- **Source excerpt**:
________________________________________

The principal basis for Bohanan's second petition under § 2255 is alleged new evidence which petitioner received in June 1990 pursuant to a FOIA request submitted to the FBI on June 13, 1988. The Government contends that this evidence should have been included in his first petition and that the present petition should therefore be dismissed as an abuse of the writ.

Although this information was not received until after the first petition was filed, it does appear that had petitioner filed his FOIA request sooner than 1988, he might well have had this evidence available at the time he filed his first petition. Nevertheless, even though there is some persuasive force to the Government's argument that the second petition should be dismissed on procedural grounds, since the Court has concluded for the reasons set forth below, that there is no merit to petitioner's claims, the Court will, in the interest of judicial economy, dismiss the petition on the merits.

The new evidence upon which petitioner relies consists, in essence, of information that: (1) the FBI had another suspect, Earl Bowe, who had been found in possession of some of the proceeds of one of the bank robberies; (2) that the Government had endeavored to conceal that fact by introducing a stipulation into evidence at trial which set forth an undifferentiated amount of $10,462.00 as the loss sustained in that robbery,[2] thereby failing to disclose that $3,275.00 of that amount consisted of savings bonds, which bonds had been found in the possession *904 of Earl Bowe and; (3) that another group of bank robbers in New Jersey had used a "modus operandi," virtually identical to that used in the New York robberies for which Bohanan was convicted.

To meet his burden on this petition, Bohanan must demonstrate that had the aforesaid evidence been disclosed to the defense, and been available at his trial, there is a reasonable probability that the result would have been different; see United States v. Bagley, 473 U.S. 667, 678, 105 S. Ct. 3375, 3381-82, 87 L. Ed. 2d 481 (1985); i.e., that there is such likelihood that the result would have been different as to undermine confidence in the result reached. Moreover, as the Supreme Court noted in United States v. Agurs, 427 U.S. 97, 110, 96 S. Ct. 2392, 2401, 49 L. Ed. 2d 342 (1976), the good or bad faith of the prosecutor in failing to disclose the alleged evidence is not either dispositive or relevant in deciding whether the nature of the evidence not disclosed, taken in the context of all of the trial evidence, is such as to, as an objective matter, undermine confidence in the result reached.

________________________________________

- **Required tasks**:
(a) According to the excerpt on Bohanan's petition, on what date did he submit his FOIA request to the FBI?
(b) For each statement below, say whether the excerpt on Bohanan's petition supports it, answering yes or no and quoting the words that decide it: (i) The Court dismisses the second petition on procedural grounds. (ii) $3,275.00 of the stipulated loss consisted of savings bonds. (iii) The prosecutor's good or bad faith decides whether the undisclosed evidence undermines confidence in the result.

- **Provided data**:
________________________________________

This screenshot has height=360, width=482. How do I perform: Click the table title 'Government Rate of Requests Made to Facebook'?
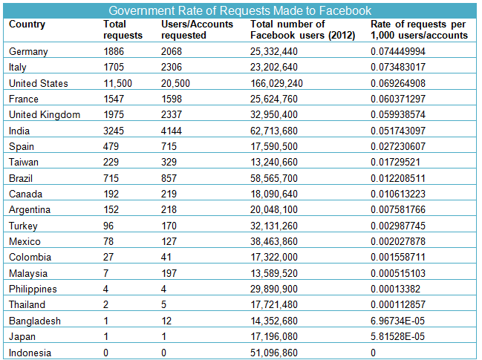tap(240, 10)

________________________________________

- **Full solutions**:
(a) June 13, 1988.

(b)
(i) No: "the Court will, in the interest of judicial economy, dismiss the petition on the merits."
(ii) Yes: "$3,275.00 of that amount consisted of savings bonds"
(iii) No: "the good or bad faith of the prosecutor in failing to disclose the alleged evidence is not either dispositive or relevant"